STATED TASK -> Could you turn every line of the material below into a JSON list of strings, one string per line, with blank lines skipped and the pictures left out?

### RECORDS SUPPLIED ###

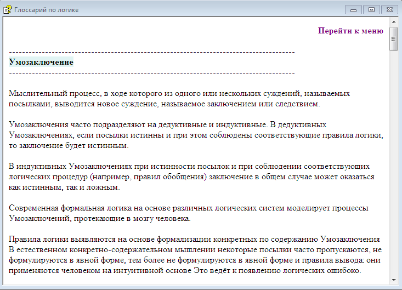Click the text "(например, правил обобщения)"
Screen dimensions: 402x290
tap(148, 177)
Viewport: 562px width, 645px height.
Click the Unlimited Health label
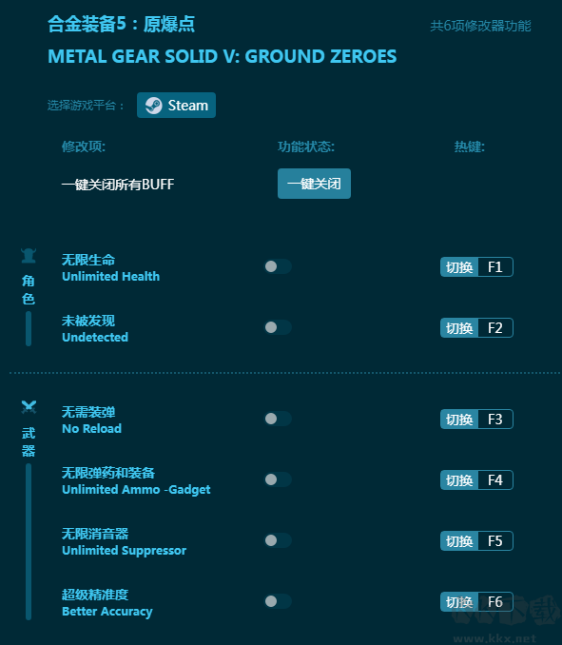pyautogui.click(x=110, y=277)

###

SOLUTION FOR THIS TASK ->
[
  "Click the text \"(например, правил обобщения)\"",
  "Screen dimensions: 402x290",
  "tap(148, 177)",
  "Viewport: 562px width, 645px height.",
  "Click the Unlimited Health label",
  "pyautogui.click(x=110, y=277)"
]